**EXTRACTED RECORDS**
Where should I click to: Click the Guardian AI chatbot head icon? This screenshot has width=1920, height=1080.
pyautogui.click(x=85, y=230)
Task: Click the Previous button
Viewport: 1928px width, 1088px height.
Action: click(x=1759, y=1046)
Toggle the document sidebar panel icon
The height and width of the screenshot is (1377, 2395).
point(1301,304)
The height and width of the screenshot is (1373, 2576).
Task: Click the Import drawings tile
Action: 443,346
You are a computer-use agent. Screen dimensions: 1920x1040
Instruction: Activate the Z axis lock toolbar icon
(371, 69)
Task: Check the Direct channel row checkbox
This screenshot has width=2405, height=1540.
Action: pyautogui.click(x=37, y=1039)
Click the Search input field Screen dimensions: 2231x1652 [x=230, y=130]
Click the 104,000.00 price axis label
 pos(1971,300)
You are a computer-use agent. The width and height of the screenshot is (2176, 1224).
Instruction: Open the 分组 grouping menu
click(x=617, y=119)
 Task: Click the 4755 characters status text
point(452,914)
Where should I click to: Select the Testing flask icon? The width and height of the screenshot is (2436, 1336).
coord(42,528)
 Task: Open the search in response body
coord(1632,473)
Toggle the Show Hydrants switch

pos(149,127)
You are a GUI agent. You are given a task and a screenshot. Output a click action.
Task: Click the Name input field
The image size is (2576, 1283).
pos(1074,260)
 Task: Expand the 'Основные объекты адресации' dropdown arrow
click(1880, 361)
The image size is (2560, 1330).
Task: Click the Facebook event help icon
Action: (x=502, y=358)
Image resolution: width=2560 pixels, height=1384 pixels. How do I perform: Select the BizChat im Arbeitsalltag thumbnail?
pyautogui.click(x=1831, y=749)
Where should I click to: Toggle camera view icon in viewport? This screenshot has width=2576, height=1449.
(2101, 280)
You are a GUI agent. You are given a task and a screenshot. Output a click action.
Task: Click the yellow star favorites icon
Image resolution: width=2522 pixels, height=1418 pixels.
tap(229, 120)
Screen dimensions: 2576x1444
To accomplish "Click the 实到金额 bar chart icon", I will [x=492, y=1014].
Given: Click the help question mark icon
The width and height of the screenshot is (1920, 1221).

**WHAT YOU WILL DO**
Every line of the data is to be retyped without alteration.

**TASK OUTPUT**
Where should I click to: Click the Guardian AI chatbot head icon? This screenshot has width=1920, height=1080.
pyautogui.click(x=85, y=230)
Task: Click the Previous button
Viewport: 1928px width, 1088px height.
Action: click(x=1759, y=1046)
Toggle the document sidebar panel icon
The height and width of the screenshot is (1377, 2395).
point(1301,304)
The height and width of the screenshot is (1373, 2576).
Task: Click the Import drawings tile
Action: 443,346
You are a computer-use agent. Screen dimensions: 1920x1040
Instruction: Activate the Z axis lock toolbar icon
(371, 69)
Task: Check the Direct channel row checkbox
This screenshot has width=2405, height=1540.
Action: pyautogui.click(x=37, y=1039)
Click the Search input field Screen dimensions: 2231x1652 [x=230, y=130]
Click the 104,000.00 price axis label
 pos(1971,300)
You are a computer-use agent. The width and height of the screenshot is (2176, 1224).
Instruction: Open the 分组 grouping menu
click(x=617, y=119)
 Task: Click the 4755 characters status text
point(452,914)
Where should I click to: Select the Testing flask icon? The width and height of the screenshot is (2436, 1336).
coord(42,528)
 Task: Open the search in response body
coord(1632,473)
Toggle the Show Hydrants switch

pos(149,127)
You are a GUI agent. You are given a task and a screenshot. Output a click action.
Task: Click the Name input field
The image size is (2576, 1283).
pos(1074,260)
 Task: Expand the 'Основные объекты адресации' dropdown arrow
click(1880, 361)
The image size is (2560, 1330).
Task: Click the Facebook event help icon
Action: (x=502, y=358)
Image resolution: width=2560 pixels, height=1384 pixels. How do I perform: Select the BizChat im Arbeitsalltag thumbnail?
pyautogui.click(x=1831, y=749)
Where should I click to: Toggle camera view icon in viewport? This screenshot has width=2576, height=1449.
(2101, 280)
You are a GUI agent. You are given a task and a screenshot. Output a click action.
Task: Click the yellow star favorites icon
Image resolution: width=2522 pixels, height=1418 pixels.
tap(229, 120)
Screen dimensions: 2576x1444
To accomplish "Click the 实到金额 bar chart icon", I will [x=492, y=1014].
Given: Click the help question mark icon
The width and height of the screenshot is (1920, 1221).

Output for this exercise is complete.